Walt Whitman, Leaves of Grass and the Line the World Never Forgot

It only took Meghan Markle quoting “we were together and I forget the rest” by poet Walt Whitman for the best pretext to emerge to remember the 170 years of Leaves of Grass, the American poet’s collection of poems, re-edited throughout his life and a kind of continuously evolving work — a portrait of the author himself and his vision of America across the decades.

And that’s the point: some books change literature. Few, however, also change the way people perceive, express, and imagine themselves. Leaves of Grass is one of those. First published in 1855, in an edition of just 795 copies funded and typeset by Whitman himself, the book didn’t arrive as an imposing work but as a subterranean explosion — a radical poetic gesture that, defying Victorian conventions and European taste, founded a new voice: expansive, deeply American.

Walt Whitman was a printer, journalist, essayist, and wanderer. He had a visceral passion for ordinary life: the streets, the bodies, the crowds. That passion permeates every line of Leaves of Grass, which he rewrote and expanded over nearly four decades in nine successive editions. He described it as “a living book.” Unlike poets who sealed their works into a “finished” form, Whitman treated his poems as growing organisms.

With each edition, he added new verses, new chapters, new contradictions — and embraced them all. In “Song of Myself”, he writes: “Do I contradict myself? / Very well then I contradict myself, / (I am large, I contain multitudes.)” — a declaration of inner vastness that has become, over time, one of the most famous quotes in world literature.

Do I contradict myself? / Very well then I contradict myself, / (I am large, I contain multitudes.)
Walt Whitman, “Song of Myself”

The first edition of Leaves of Grass contained only 12 poems (though some were long and divided into sections), all untitled. The most famous of them would eventually be titled “Song of Myself”, a hedonistic, mystical, and deeply sensory celebration of the self, not a closed-off ego, but a porous “I,” open to the other, to the world, to the totality of human experience. “I celebrate myself, and sing myself,” the poem announces. But soon the self merges with the collective: “For every atom belonging to me as good belongs to you.”
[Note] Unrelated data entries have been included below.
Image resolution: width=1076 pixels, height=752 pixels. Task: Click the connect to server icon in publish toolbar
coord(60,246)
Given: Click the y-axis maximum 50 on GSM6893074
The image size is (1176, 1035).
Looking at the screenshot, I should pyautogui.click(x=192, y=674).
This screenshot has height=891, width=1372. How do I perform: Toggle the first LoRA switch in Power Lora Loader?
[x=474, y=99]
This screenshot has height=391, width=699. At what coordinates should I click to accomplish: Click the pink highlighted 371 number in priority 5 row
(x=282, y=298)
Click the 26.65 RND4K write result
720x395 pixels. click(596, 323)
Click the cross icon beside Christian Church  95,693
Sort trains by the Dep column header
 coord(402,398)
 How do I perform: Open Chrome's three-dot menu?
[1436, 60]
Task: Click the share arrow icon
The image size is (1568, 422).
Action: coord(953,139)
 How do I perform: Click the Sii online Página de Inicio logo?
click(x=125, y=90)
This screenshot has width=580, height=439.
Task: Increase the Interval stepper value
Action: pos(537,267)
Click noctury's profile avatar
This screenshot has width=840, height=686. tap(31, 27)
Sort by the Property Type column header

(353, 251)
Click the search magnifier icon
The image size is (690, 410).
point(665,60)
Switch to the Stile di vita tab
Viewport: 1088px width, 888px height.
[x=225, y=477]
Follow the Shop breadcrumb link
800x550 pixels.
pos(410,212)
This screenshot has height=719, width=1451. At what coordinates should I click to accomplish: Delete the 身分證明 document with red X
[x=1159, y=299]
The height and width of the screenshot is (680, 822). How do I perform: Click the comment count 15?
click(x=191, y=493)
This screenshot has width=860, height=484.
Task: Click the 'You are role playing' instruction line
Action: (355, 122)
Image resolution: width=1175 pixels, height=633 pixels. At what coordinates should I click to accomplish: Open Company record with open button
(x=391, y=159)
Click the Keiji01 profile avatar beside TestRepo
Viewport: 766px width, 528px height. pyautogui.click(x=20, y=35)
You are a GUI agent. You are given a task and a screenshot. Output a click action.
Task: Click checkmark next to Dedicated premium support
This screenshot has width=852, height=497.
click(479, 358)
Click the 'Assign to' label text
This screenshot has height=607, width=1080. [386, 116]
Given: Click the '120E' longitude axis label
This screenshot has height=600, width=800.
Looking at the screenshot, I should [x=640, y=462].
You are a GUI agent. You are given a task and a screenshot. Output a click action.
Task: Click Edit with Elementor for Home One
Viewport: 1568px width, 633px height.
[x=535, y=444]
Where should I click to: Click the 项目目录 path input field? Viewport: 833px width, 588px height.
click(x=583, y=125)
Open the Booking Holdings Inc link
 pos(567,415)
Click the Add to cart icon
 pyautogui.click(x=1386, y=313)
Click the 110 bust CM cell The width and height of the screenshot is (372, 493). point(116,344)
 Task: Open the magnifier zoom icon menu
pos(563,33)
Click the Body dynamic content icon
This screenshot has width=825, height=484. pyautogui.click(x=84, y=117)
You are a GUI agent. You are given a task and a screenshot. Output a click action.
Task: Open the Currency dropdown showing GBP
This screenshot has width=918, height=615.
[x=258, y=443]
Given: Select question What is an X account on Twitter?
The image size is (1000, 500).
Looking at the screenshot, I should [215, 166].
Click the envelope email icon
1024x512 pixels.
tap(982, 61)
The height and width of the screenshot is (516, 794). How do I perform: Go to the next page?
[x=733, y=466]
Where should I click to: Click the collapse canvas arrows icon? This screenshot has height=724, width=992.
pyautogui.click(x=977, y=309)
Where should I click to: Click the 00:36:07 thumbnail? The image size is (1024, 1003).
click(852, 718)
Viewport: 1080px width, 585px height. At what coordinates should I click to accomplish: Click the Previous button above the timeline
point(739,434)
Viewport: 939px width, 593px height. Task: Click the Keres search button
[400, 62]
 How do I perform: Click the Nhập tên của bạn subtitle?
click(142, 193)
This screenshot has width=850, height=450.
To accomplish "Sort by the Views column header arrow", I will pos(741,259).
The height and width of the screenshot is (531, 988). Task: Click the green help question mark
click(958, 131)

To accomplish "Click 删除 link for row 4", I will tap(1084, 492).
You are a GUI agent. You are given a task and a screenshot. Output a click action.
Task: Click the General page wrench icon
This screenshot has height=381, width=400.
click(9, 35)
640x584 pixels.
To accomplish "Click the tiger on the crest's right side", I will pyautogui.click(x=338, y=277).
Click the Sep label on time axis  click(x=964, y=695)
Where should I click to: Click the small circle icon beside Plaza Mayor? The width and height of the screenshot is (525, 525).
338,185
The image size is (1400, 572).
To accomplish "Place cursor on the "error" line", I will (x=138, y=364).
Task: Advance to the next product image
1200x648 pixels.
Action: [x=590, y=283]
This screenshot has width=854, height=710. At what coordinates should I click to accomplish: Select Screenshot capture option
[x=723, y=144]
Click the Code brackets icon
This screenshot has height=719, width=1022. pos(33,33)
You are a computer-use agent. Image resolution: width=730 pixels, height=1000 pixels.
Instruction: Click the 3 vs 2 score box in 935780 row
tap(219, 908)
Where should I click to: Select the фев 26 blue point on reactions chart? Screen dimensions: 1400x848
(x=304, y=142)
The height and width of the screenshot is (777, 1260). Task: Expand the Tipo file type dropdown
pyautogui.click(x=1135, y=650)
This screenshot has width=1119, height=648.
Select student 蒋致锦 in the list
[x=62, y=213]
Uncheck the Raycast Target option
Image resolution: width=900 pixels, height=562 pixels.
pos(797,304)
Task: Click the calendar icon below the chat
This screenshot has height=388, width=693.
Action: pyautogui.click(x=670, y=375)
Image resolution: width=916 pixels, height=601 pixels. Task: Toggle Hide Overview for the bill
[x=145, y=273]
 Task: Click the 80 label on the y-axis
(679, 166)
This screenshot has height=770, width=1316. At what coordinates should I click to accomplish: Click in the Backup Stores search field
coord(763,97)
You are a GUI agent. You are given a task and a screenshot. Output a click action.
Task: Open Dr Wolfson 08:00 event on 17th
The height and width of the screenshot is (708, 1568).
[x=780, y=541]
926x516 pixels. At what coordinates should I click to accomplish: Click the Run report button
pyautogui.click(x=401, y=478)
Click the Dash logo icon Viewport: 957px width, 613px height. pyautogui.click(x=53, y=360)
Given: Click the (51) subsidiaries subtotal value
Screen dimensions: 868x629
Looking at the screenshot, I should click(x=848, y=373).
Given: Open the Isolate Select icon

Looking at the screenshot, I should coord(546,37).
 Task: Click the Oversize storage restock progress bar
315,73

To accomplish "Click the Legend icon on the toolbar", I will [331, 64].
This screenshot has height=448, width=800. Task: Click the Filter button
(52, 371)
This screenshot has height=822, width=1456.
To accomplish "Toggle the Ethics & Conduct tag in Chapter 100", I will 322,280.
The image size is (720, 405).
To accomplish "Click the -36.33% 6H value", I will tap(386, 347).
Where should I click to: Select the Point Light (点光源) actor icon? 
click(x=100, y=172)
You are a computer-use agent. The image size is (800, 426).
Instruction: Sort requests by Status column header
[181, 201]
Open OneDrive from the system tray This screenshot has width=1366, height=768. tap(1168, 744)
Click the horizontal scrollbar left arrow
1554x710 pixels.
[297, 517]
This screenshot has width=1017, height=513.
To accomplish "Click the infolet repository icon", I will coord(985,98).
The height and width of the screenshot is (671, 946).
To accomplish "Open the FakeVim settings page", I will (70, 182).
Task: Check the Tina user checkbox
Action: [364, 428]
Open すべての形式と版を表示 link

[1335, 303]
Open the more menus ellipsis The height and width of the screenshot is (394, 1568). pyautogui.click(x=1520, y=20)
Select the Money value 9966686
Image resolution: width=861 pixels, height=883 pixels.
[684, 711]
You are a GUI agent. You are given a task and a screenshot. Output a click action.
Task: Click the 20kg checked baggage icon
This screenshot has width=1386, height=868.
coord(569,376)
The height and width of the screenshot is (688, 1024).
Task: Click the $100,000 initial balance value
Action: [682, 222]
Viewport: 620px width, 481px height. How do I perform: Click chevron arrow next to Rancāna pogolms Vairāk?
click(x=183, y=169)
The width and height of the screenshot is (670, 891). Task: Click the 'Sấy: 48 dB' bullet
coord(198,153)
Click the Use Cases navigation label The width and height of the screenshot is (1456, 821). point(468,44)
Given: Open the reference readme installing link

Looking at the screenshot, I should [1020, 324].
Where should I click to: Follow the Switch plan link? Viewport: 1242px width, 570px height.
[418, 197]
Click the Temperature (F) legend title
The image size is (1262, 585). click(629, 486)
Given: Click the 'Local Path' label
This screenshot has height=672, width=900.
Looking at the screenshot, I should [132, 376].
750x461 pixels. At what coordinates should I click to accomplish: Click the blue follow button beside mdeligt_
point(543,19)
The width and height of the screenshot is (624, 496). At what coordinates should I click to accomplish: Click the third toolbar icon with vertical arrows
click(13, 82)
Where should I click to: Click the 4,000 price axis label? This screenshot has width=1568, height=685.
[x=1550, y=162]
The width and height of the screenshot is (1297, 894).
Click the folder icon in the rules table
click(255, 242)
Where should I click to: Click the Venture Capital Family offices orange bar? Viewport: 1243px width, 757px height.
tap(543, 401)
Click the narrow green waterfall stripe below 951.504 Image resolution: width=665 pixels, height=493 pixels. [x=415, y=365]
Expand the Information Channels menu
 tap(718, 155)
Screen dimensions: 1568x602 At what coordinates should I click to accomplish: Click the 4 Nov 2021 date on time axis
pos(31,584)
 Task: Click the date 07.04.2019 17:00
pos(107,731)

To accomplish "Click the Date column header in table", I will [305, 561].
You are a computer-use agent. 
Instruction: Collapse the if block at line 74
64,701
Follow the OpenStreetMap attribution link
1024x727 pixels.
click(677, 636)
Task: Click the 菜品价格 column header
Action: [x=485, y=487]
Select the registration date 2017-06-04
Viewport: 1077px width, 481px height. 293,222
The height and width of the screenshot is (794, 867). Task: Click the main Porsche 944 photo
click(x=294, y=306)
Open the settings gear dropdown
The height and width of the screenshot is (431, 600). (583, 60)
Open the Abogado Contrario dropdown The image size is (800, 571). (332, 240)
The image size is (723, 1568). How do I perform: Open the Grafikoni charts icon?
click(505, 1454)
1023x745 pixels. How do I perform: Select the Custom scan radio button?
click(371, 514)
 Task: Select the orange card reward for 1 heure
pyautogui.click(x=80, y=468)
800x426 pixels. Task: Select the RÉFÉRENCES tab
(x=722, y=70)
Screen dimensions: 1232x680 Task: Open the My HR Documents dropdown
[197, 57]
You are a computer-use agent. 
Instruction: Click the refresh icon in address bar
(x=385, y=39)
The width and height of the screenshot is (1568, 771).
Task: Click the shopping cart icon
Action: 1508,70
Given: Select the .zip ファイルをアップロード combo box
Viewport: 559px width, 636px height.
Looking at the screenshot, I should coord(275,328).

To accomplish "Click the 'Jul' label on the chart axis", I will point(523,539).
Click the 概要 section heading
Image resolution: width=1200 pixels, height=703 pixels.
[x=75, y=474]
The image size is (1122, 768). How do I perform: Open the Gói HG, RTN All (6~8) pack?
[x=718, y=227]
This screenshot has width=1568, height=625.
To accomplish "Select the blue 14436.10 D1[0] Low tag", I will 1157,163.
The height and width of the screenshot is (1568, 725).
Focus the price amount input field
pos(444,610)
Whitman’s language was equally innovative. He employed free verse — almost nonexistent in English poetry at the time — to create a rhythm close to speech: fluid, pulsating. His vocabulary was both simple and lyrical. He wrote about farmers, laborers, sailors, and prostitutes with the same reverence he gave to nature or metaphysics. His eroticism was explicit but always anchored in the spirituality of the body. Carnal communion was also cosmic communion. This shocked conservative critics and led to censorship. Some publishers refused to print his texts; libraries banned the book; a government employee was even fired for recommending it. And yet, from its initial publication, Leaves of Grass found illustrious admirers, such as Ralph Waldo Emerson, who wrote a famous letter to the author acknowledging the emergence of a new and powerful poetic voice.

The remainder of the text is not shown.